By The Beacon | November 2, 2011 9:00pm

By Loren Sickles, Guest Contributor, Sickles13@up.edu

Questioning the ethical justification for "active intervention" policies of suicide prevention crisis lines, Dr. Norah Martin presented her recently published research titled "Preserving Trust, Maintaining Care, and Saving Lives: Competing Feminist Values in Suicide Prevention." Martin, Associate Dean of CAS and Professor of Philosophy, presented on Oct. 25 as the second presenter in several scheduled lectures in the new colloquia series sponsored by the Communication Studies Department.

In keeping with the "Interdisciplinary Scholarship" theme of the series, Martin, applying a feminist bioethical perspective, focused on the tension created by suicide prevention telephone crisis centers' marketing claims of confidentiality and the industry's standard practice of active intervention. In the crisis line industry, active intervention is when a call center counselor determines that the caller is in a potentially lethal situation, (e.g., holding a loaded gun) and notifies police without the caller being informed. Martin recounted in her talk a situation, described in her paper, where active intervention was employed. "My concern here is with the practice of active intervention overall," Martin states in her paper.

Throughout her talk Martin raised the issue of client confidentiality being compromised when emergency services are called to intervene without the client's consent, or knowledge, that such action may be taken. "I went to the talk believing that if someone calls a suicide prevention hotline and sounds like they are seriously threatening to end their life," said graduate student Anna Lageson, "that a therapist/volunteer should do anything possible, and use any means necessary to prevent the loss of [that] life." Martin contended that this policy of no explicit informed-consent is not in keeping with other forms of face-to-face counseling where the client is informed at the beginning concerning the limits of confidentiality, what the counselor's obligation is to report, and the client's right to refuse service. "I didn't know that the suicide help lines were being advertised as confidential but were not truly following through with this advertisement," graduate student Melissa Boles said.

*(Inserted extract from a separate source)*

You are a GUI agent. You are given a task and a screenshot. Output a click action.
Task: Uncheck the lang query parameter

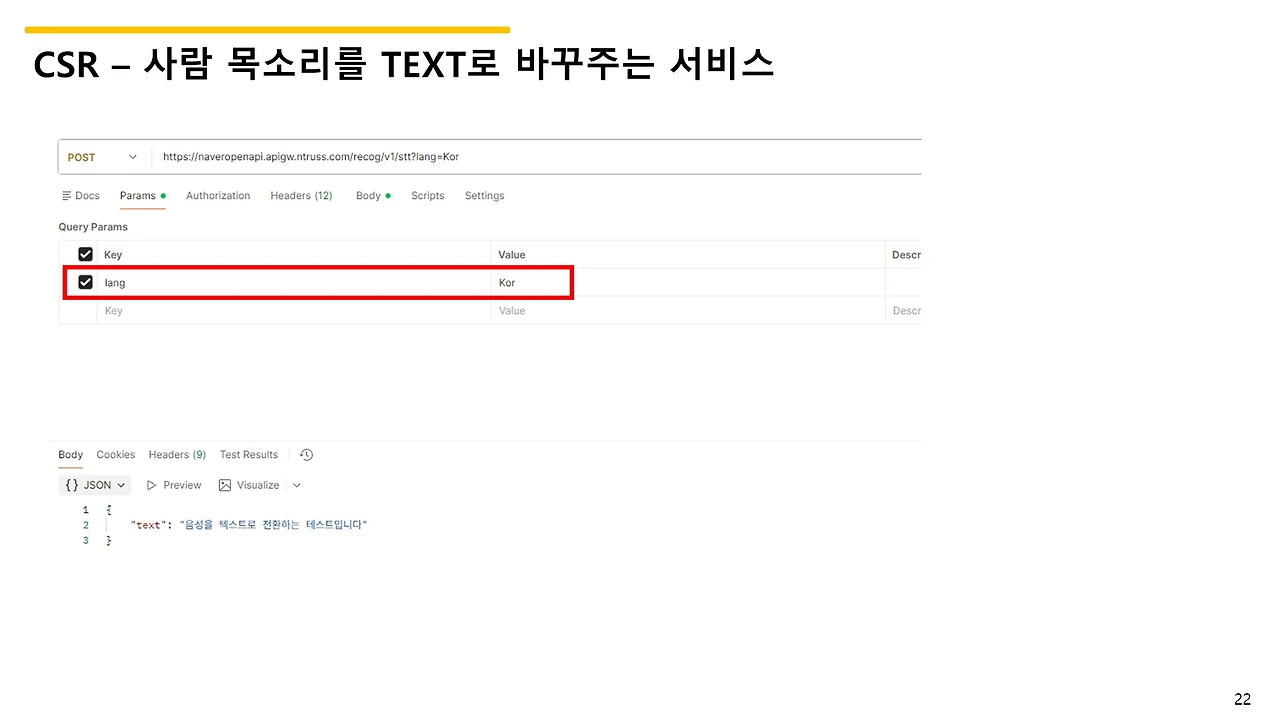pyautogui.click(x=85, y=282)
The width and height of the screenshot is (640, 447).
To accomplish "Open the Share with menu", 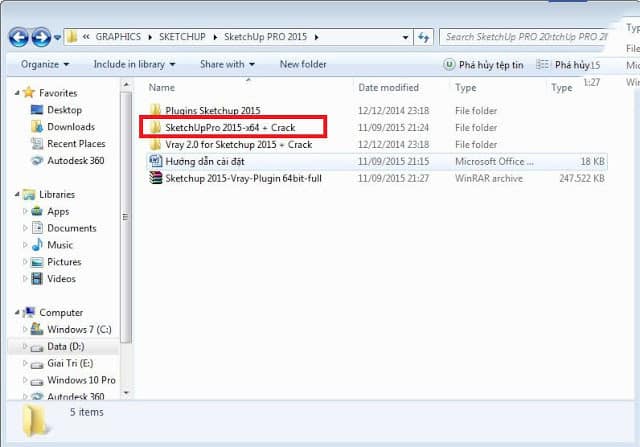I will point(226,64).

Martin said her interest in this issue of confidentiality and active intervention stems from a conference she attended for the American Association of Suicidology (AAS). AAS is an organization that has established standards for the crisis call center industry and maintains an accreditation process that provides national recognition for member call centers. Martin discovered that in order for a crisis call center to be accredited by AAS they are required to practice active intervention. Under this practice, when an individual calls a crisis line, if anything is said or done that causes the counselor to believe the caller is in imminent danger of suiciding*, the counselor must call 911 and does not need to inform the caller. Based on a belief that a life must be saved at all cost, AAS and the industry have determined that, as Martin wrote in her paper, "it is more important that we saved the person's life than that we have maintained an honest relationship with her." Martin's line of inquiry questioned whether this approach justifies the "abandonment of other moral goods," including the possible violation of trust that may have developed between the caller and the counselor. "Now that I've heard Dr. Martin's presentation, I see that this situation is not so black and white," Lageson said. "Though we want to save a life, must we deceive and manipulate to do so?" In her paper, Martin outlined a number of policy changes that would help to minimize violation of trust as it develops between a person in crisis and the call center worker.

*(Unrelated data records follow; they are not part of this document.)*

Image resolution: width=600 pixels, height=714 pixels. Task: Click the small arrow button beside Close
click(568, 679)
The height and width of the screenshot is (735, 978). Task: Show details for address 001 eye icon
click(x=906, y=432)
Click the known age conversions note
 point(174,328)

In her opening remarks, Martin raised the issue of the terminology used to talk about suicide. She challenged audience members to think of suicide as a verb, as in "to suicide" or "suicided," rather than the common "to commit suicide." "By using ‘to commit suicide' one is coding suicide as morally odious and thus by implication that the person who does it as a bad person." Martin clarified later, "By referring to it as "to suicide" we make the act morally neutral." This is significant when considering family that may be dealing with the loss, by changing the terms used, suicide intervention communities believe they will be able to "destigmatize the act," claimed Martin. Reflecting on the series in general, Boles believes that "It gives students/staff members the opportunity to learn something from someone in a different department than their own." Specific to Martin's talk, Boles said, "her [Martin's] lecture really challenged me to think more about suicide prevention in general, and it made me want to read her paper."

Martin's essay was published in the "International Journal of Feminist Approaches to Bioethics, Vol. 4, No. 1, Spring 2011;" a copy of the article is available to faculty, staff, and current students through UP Illiad.

The last fall term presentation in the colloquia series is scheduled for Nov. 16 and, according to colloquia series organizer Dr. Courtney Fletcher, will highlight the research titled "HIV Prevention in At-Risk Populations" by Dr. Travis Lovejoy, Ph.D., M.P.H., Health Psychology Fellow at the Portland VA Medical Center.